Personal information
- Full name: Clarence Norman Wharton
- Date of birth: 28 July 1903
- Place of birth: Askam-in-Furness, England
- Date of death: July 1961 (aged 57–58)
- Height: 5 ft 11+1⁄2 in (1.82 m)
- Position(s): Goalkeeper

Senior career*
- Years: Team / Apps / (Gls)
- Askam / ? / (?)
- 1923–1925: Barrow / 44 / (0)
- 1925–1927: Preston North End / 13 / (0)
- 1927–1928: Barrow / 27 / (0)
- 1928–1931: Sheffield United / 70 / (0)
- 1931–1935: Norwich City / 101 / (0)
- 1935–1936: Doncaster Rovers / 5 / (0)
- 1936–1939: York City / 117 / (0)
- 1939: Leeds United / 2 / (0)

= Norman Wharton =

English footballer

Clarence Norman Wharton (28 July 1903 in Askam-in-Furness, Lancashire, England – July 1961) was an English footballer.

==Career==
He started his career with Askam, before joining Barrow in 1922. After making 44 league appearances for the club, he joined Preston North End in 1925. He made 13 league appearances for the club and rejoined Barrow in 1927. He moved to Sheffield United for a fee of £250 in 1928. He joined Norwich City in 1931 after making 70 league appearances for United. He won a Third Division South championship medal with them in the 1933–34 season.
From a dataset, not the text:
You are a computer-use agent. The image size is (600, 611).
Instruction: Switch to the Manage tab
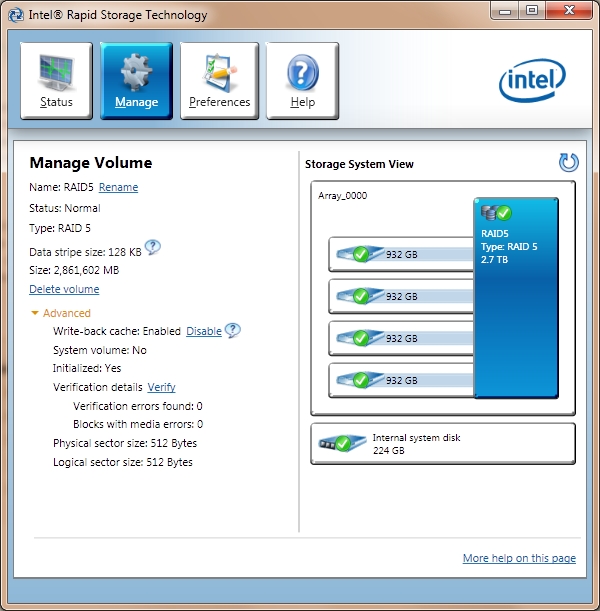click(x=136, y=81)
After making 101 league appearances for them, he joined Doncaster Rovers in May 1935. He joined York City in 1936 after making five league appearances for Rovers. He appeared in the club's 16 FA Cup ties played in the 1936–37 and 1937–38 seasons. He joined Leeds United in August 1939 after making 134 appearances for York. He made two league appearances for United.